Years later I found out why: no one ever wanted to bother changing the flags. They just left it red to cover for anyone's mistake. Never mind that parents took it seriously which made for hundreds of glum if not sobbing kids. My father was open to compromise — at least from his perspective. So long as the waves topped out at height of a book he'd let us wade in, though we couldn't move more than a few feet laterally. Making a hole near the umbrella and filling it with buckets of water was just about the same thing.

Once we'd planted the umbrella and furnished our sandy mini-home, my father would pull a lounge chair and take up all the available shade. I'd run back and forth to the water's edge with my brother and little sister. Of course, my mother watched us like a hawk. I never saw her wade in, not once. She couldn't swim. That of course didn't stop her from dispensing detailed advice on swimming techniques. She'd always be holding the towels, and after we'd spent about 10 minutes in the water she'd start screaming that it was time to come back in. She usually had several explanations, which she alternated: she'd heard there were sharks around (at Ostia?), there was a dangerous undertow, and, our favorite, our skin — horrors — was getting wrinkled. If we didn't get out we'd stay that way for life.

I honestly think she just got tired of watching us running around and wanted to sit down under the umbrella. Not to mention the fact that my father was hungry.

In fairness, so were we. I mean we'd been exerting ourselves for 10 whole minutes. The problem with eating, and we all knew this, was that once you committed that risk act you couldn't even think of getting anywhere near water for at least a day.

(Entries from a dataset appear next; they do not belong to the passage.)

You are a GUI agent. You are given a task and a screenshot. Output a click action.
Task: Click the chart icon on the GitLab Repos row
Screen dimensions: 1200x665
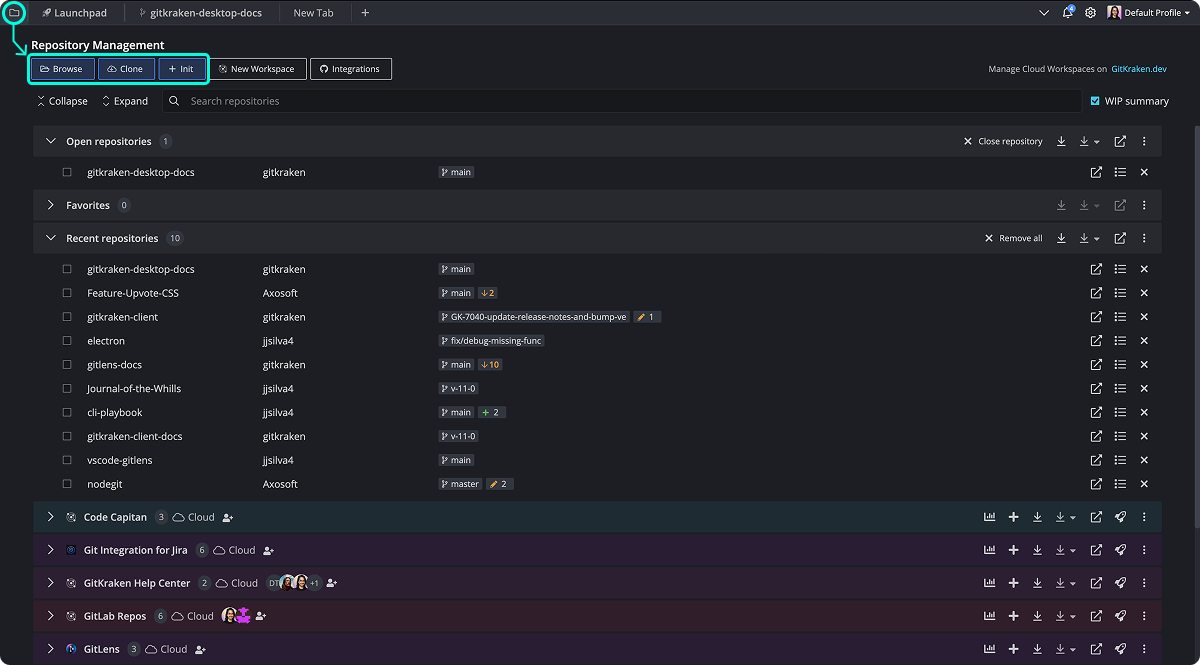(989, 616)
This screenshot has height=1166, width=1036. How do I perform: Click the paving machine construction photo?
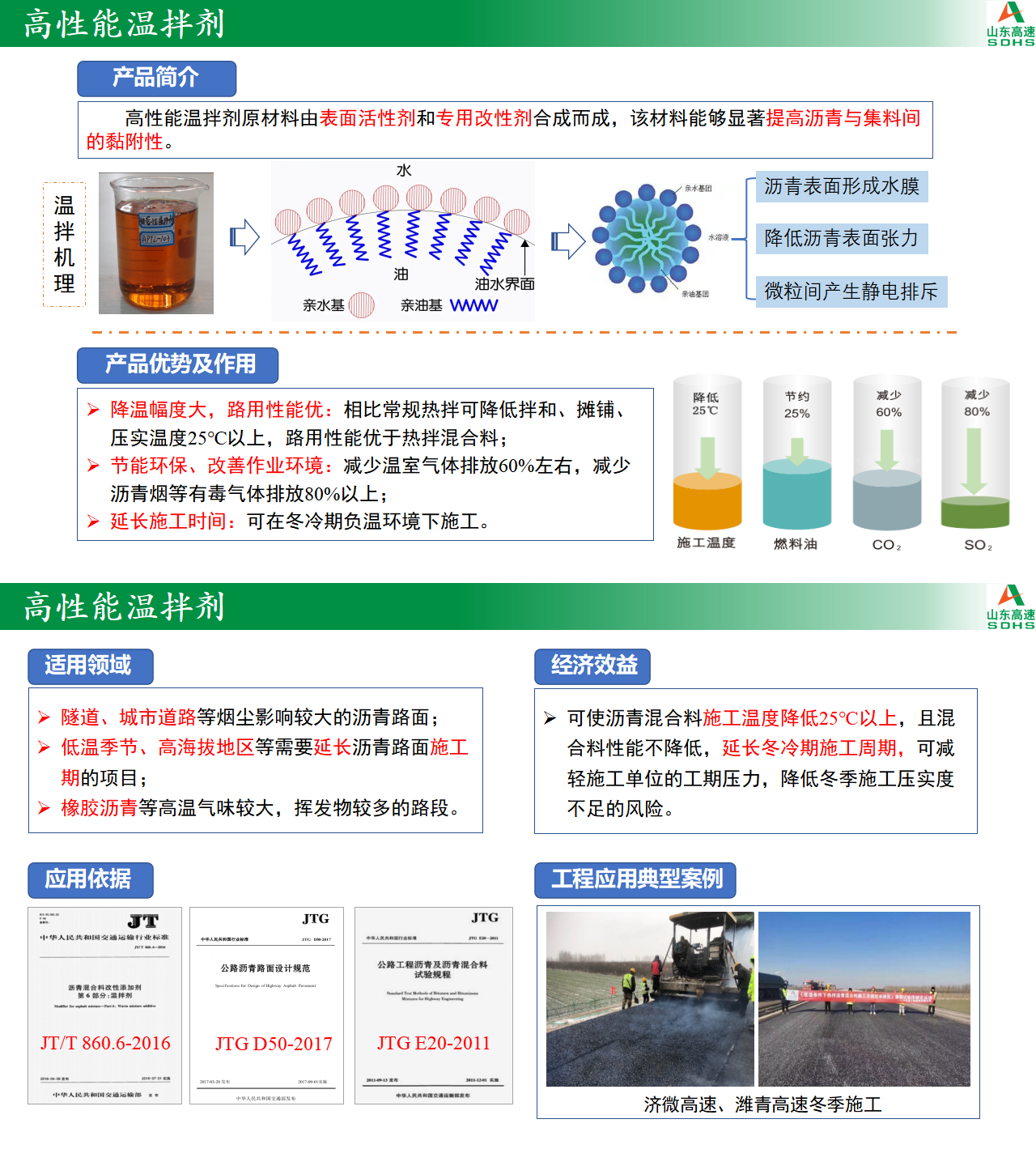[650, 998]
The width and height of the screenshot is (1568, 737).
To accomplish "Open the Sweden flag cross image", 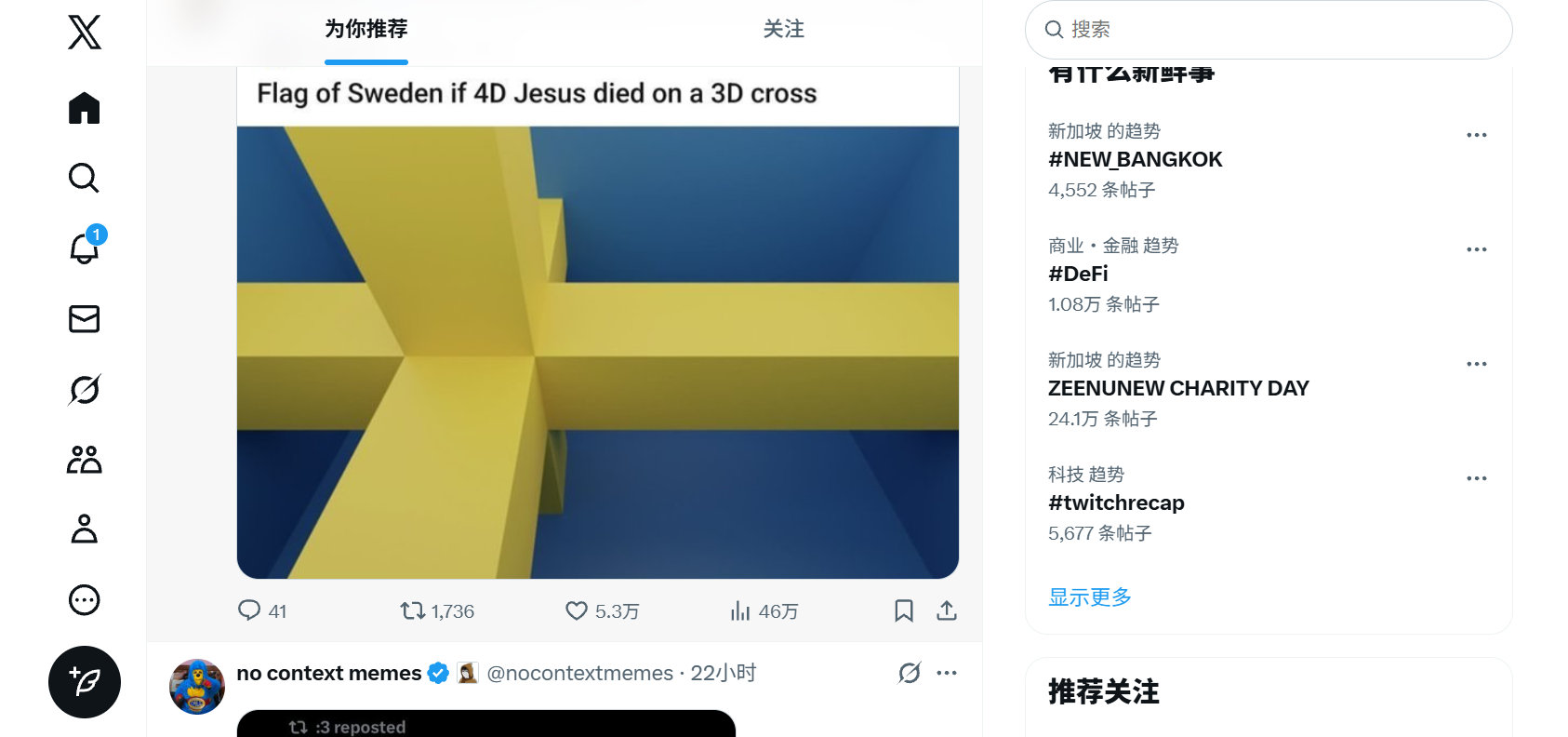I will (598, 352).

Why? Well, according to that generation (and the custom persists) you need to sit still for four hours, the time it takes to digest your meal. Anything less disrupts digestion, and it doesn't matter if you've had two cookies or a plate of pasta: digestion is digestion. Ignore it and you take your life into your own hands. Swimming too soon after eating is almost as dangerous as going into an air-conditioning room after sweating. This is skull-and-crossbones, die-on-the-spot stuff.

It also happens to be a myth. Otherwise my American wife and two sons wouldn't be around to frolic, and they are. But childhood lessons run deep. I may not wait four hours after eating a cookie but I do wait three. In my Ostia-memories mind, five minutes too soon can mean goodbye cruel world.

So in those days we waited. We'd have our slice of pizza and park ourselves under the umbrella for, yes, four hours. That was about the length of my father's post-lunch nap. But four hours also meant we'd reached the end of our beach day. If we didn't leave according to the master plan, we'd get stuck in traffic.

These days when we go to the beach I love watching my two sons frolic restriction-free. Now I'm the one under the umbrella with the newspaper. I'm also the one who's just finished a giant plate of pasta. Now I'm waiting for my four hours to start.

I was recently invited to a wine tasting at the U.S. Embassy. I was surprised that the featured vineyard was one I'd been meaning to visit to for a while. Tenuta di Fiorano is on Rome's doorstep, the Appia Antica. It's owned by the Boncompagni-Ludovisi family, which has a longtime noble (and papal) lineage. Tenuta di Fiorano-Fiorano Bianco 2013 (Viognier 50%/Grechetto 50%; Vol. 13.5%; € 25) is a straw-yellow wine, robust and intense. Its aroma ranges from yellow peaches to cocoa, pineapple to almonds, closing with a trace of grass, flintiness, and licorice. To the palate, it's full-bodied, intense with intriguing traces of Mediterranean minerality. The finish is fresh, acidic, and salty. This is truly fine wine.

Since we're in summer, and I've been writing about the seaside, I'd pair the wine it with fish or grilled oysters, the kind of food my mother never brought to Ostia. Maybe they would have taken a year to digest.